I recall reading about the underlying events somewhere. This is one of the lawsuits that followed.
Essentially, a 15-year old actor-student at Harvard-Westlake posted a facebook page that some people might find pretentious. Prompting an all-out assault by his way-too-cool classmates. Including a variety of outright threats of violence and unambiguously homophobic comments based upon the student's perceived sexual orientation.
The student then sued, and while he had to arbitrate his dispute with Harvard-Westlake, no so with respect to the students themselves. One of whom, in response to the lawsuit against him, filed an anti-SLAPP motion. The trial court denied the motion, the defendant appealed, and the Court of Appeal -- in a divided opinion -- affirmed.
I won't reveal all of the sophisticated commentary (*sarcasm alert*) that the other Harvard-Westlake students wrote on the student's facebook page; for that, read the opinion. But I'll share what the defendant here wrote, which is both at issue in the appeal and which will give you the general tenor of the comments the plaintiff received:
"Hey [plaintiff], I want to rip out your fucking heart and feed it to you. I heard your song while driving my kid to school and from that moment on I've . . . wanted to kill you. If I ever see you I'm . . . going to pound your head in with an ice pick. Fuck you, you dick-riding penis lover. I hope you burn in hell."
Defendant says he was just "joking" -- though his lengthy declaration, not surprisingly, give a much more nuanced version of the message -- and asserts that his communication was protected by the First Amendment as well as a "communication in the public interest". Needless to say, I am somewhat dubious about the latter component, and the Court of Appeal didn't agree either. You're not a public figure merely because you have a facebook page. Even if you're a wanna-be actor too.

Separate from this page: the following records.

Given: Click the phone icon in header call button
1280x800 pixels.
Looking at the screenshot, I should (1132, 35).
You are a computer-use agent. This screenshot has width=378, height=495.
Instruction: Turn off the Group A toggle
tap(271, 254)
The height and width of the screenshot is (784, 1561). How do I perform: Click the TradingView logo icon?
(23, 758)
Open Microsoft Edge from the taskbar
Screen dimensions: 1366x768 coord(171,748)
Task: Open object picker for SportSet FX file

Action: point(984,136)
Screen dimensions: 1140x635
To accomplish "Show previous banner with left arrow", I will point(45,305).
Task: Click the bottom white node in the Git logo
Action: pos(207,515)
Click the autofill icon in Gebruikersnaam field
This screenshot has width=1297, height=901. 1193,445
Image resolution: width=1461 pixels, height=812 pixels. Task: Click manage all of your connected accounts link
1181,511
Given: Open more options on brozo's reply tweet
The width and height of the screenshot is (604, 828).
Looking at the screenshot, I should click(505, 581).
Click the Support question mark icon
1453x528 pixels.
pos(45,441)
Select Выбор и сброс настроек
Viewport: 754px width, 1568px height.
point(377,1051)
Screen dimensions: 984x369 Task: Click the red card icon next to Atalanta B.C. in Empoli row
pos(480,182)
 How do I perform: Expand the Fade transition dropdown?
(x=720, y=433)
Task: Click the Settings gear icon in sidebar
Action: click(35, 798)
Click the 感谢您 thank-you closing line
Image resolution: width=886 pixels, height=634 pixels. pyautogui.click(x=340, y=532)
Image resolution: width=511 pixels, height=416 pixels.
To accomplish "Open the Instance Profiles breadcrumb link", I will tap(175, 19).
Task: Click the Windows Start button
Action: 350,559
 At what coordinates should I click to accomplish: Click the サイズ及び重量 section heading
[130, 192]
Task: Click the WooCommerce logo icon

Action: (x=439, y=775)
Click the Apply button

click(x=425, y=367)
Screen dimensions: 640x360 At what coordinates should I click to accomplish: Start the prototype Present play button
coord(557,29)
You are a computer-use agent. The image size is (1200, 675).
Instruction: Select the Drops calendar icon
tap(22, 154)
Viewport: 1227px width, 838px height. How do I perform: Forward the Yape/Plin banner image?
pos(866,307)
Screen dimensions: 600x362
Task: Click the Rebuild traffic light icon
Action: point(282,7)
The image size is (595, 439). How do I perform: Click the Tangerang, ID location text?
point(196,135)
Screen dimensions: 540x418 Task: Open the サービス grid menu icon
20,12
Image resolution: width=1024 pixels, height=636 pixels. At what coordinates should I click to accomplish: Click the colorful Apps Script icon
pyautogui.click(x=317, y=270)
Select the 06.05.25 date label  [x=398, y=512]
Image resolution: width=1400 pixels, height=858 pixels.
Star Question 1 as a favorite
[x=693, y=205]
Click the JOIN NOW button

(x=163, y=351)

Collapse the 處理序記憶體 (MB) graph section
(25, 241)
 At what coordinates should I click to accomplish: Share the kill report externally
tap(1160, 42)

Justice Rothschild dissents, and it's a pretty strongly-worded opinion. Less strongly worded than the defendant's message, of course, but still, you get the jist. Here's a sample: "[T]he majority‘s reasoning  alters the legal landscape to the severe detriment of First Amendment rights. In deciding that the post was unprotected, the majority holds defendants to an evidentiary standard that conflicts with controlling California Supreme Court precedent, disregards defendants‘ evidence on the basis of invalid factual inferences and unsupported legal theories, and ignores the relevant case law by failing to consider the entire factual context in which [defendant's] post occurred."
It's an interesting debate. As well as a reminder that there may well be consequences that you might want to consider before hitting the "Send" button. Especially if what precedes it entails a death threat.
P.S. - The majority opinion protects everyone's anonymity by using initials, but it's not too hard to figure out who we're talking about. Since the opinion also tells us the pseudonym the plaintiff uses in his entertainment work: Danny Alexander. From there imdb is but a click away.